*** Opening of RECORDED DATA ***

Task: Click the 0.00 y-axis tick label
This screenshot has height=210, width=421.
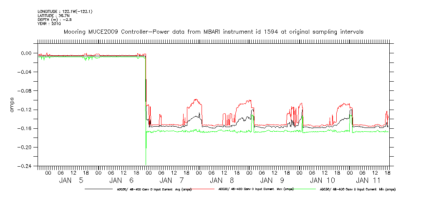Action: [x=26, y=53]
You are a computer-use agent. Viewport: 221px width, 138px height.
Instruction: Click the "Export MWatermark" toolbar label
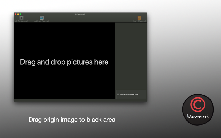140,21
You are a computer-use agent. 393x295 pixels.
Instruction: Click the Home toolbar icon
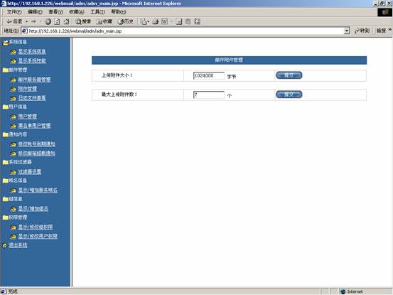[66, 22]
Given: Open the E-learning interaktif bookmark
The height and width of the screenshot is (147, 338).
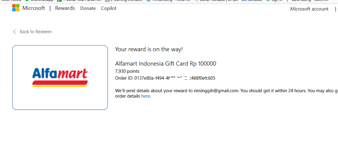Looking at the screenshot, I should [124, 1].
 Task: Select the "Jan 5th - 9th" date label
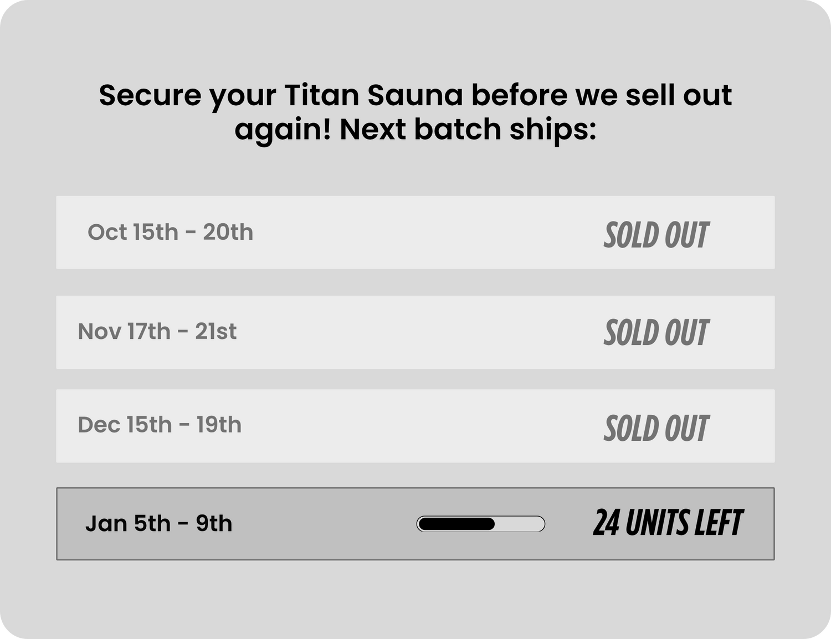158,523
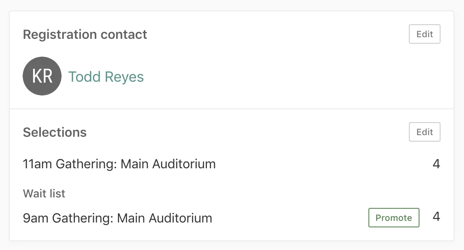Select the 11am Gathering: Main Auditorium selection
Screen dimensions: 464x250
click(119, 164)
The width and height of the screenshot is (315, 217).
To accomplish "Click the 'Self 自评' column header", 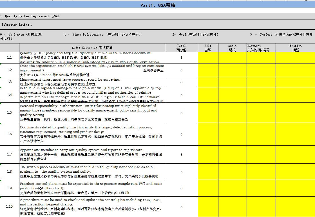I will pyautogui.click(x=208, y=48).
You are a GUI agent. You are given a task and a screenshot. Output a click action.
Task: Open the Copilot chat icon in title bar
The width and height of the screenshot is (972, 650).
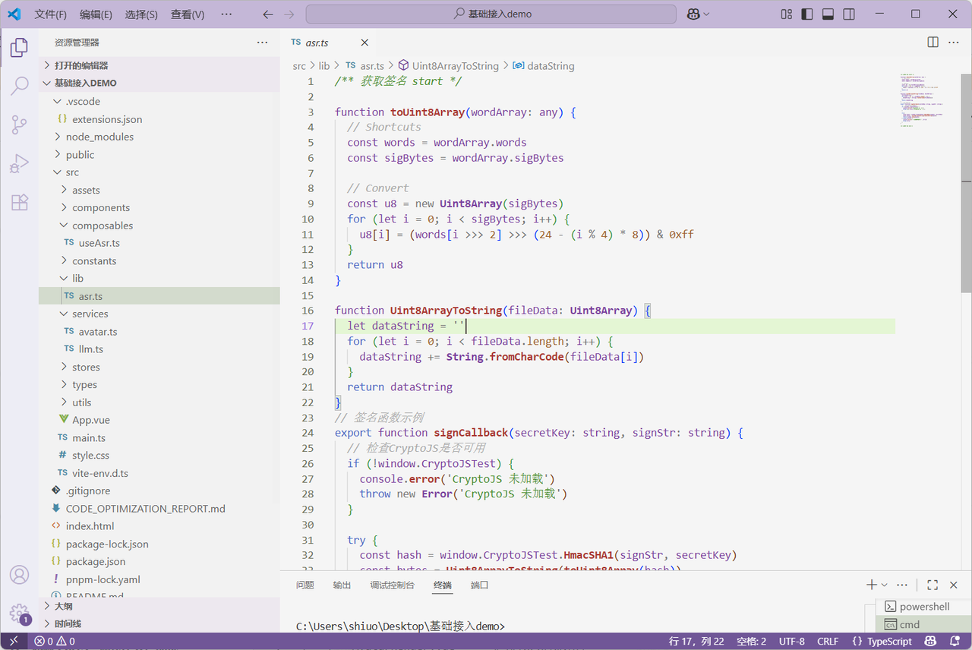[x=693, y=14]

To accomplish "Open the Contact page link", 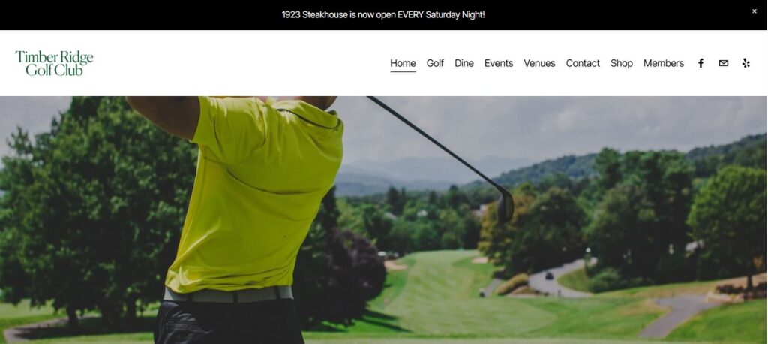I will (x=583, y=63).
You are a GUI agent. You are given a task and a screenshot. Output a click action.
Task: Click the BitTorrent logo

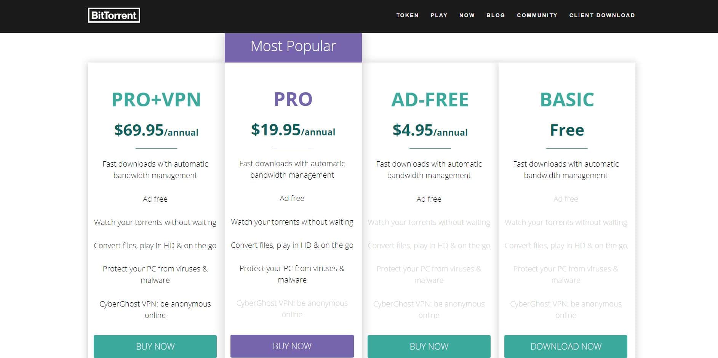tap(114, 15)
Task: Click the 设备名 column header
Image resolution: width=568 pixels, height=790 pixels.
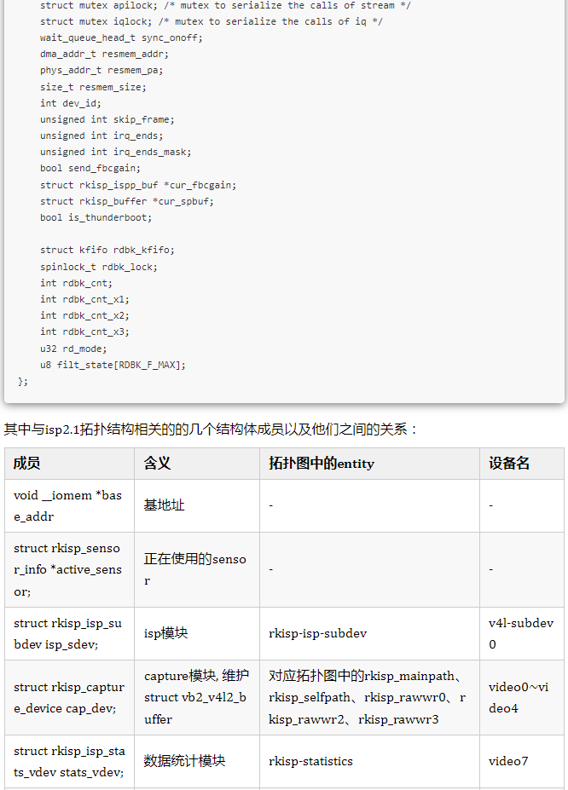Action: 509,464
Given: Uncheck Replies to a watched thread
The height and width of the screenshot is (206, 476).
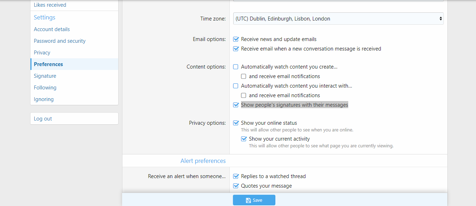Looking at the screenshot, I should (x=236, y=176).
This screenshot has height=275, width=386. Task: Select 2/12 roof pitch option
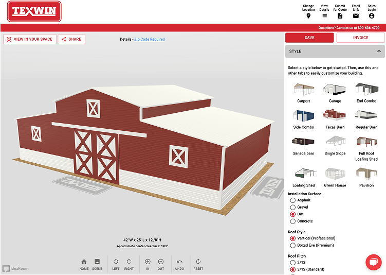[293, 263]
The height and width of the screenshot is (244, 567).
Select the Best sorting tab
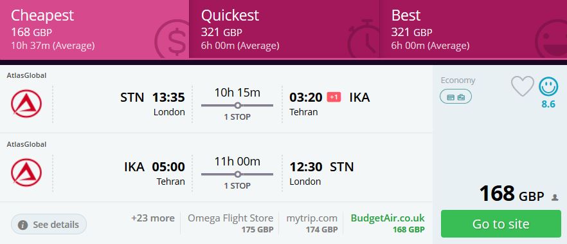tap(473, 30)
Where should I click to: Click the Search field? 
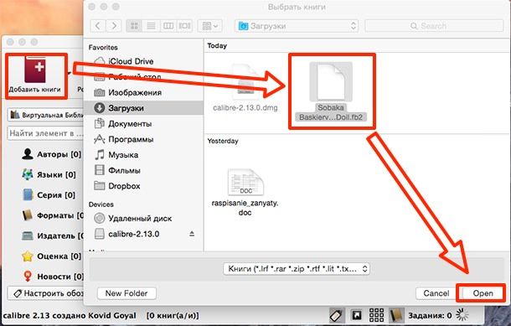[434, 26]
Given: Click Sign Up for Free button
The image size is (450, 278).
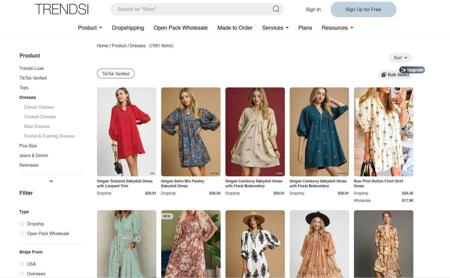Looking at the screenshot, I should pyautogui.click(x=363, y=10).
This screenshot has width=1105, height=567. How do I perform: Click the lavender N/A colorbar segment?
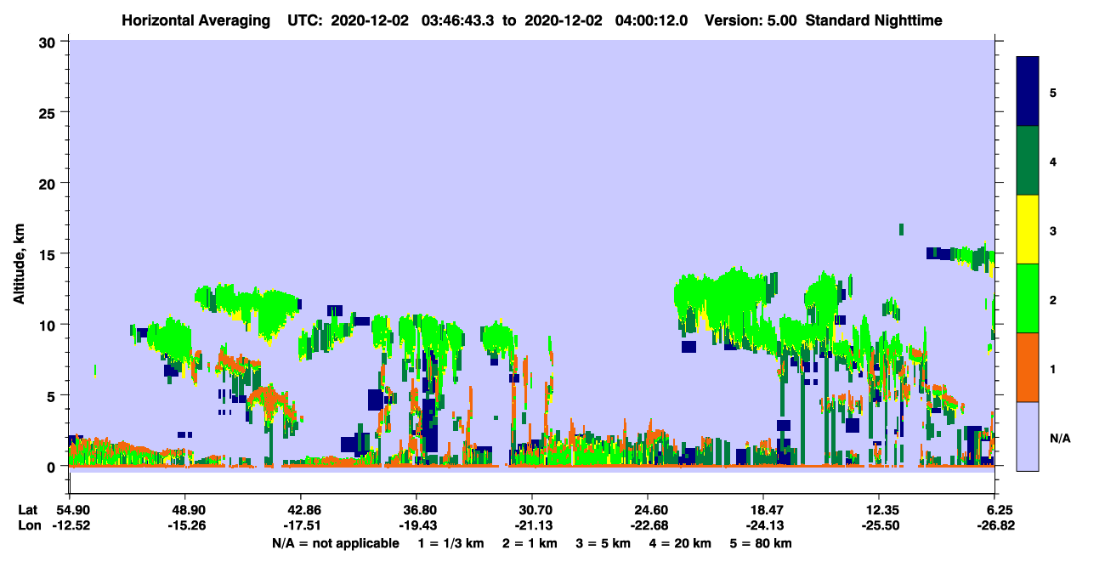coord(1028,435)
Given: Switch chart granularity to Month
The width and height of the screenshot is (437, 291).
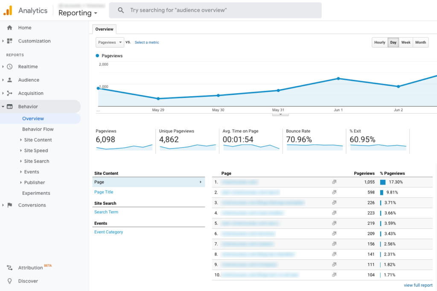Looking at the screenshot, I should click(x=420, y=43).
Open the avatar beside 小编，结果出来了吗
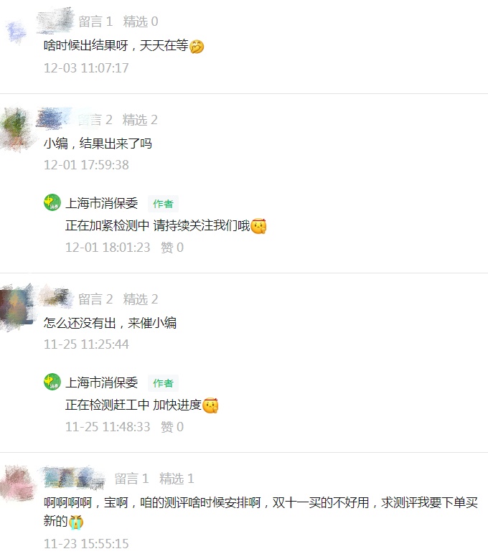The image size is (488, 559). pyautogui.click(x=16, y=129)
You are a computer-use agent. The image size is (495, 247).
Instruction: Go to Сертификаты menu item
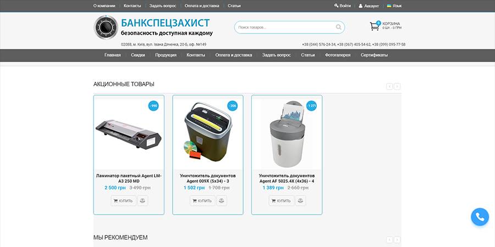pyautogui.click(x=374, y=55)
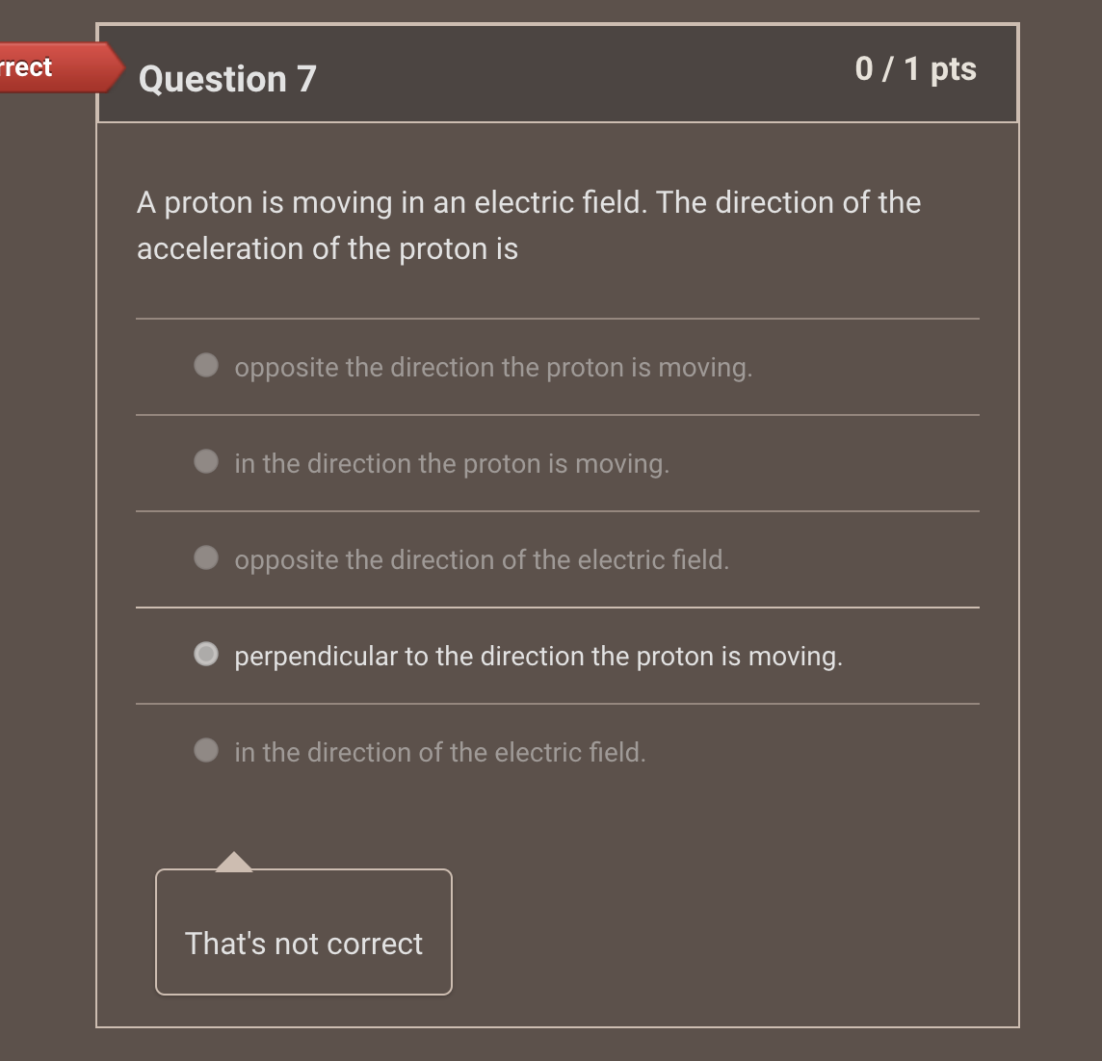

*** Close of RECORDED DATA ***

## EXERCISE DETAILS:
Match on "agent": copy every line in the records that has it.

## RESPONSE AREA:
You are a computer-use agent. Viewport: 221px width, 138px height.
You are a computer-use agent. 393x295 pixels.
You are a GUI agent. You are given a task and a screenshot. Output a click action.
You are a GUI agent. You are given a task and a screenshot. Output a click action.
You are a computer-use agent. The image size is (495, 247).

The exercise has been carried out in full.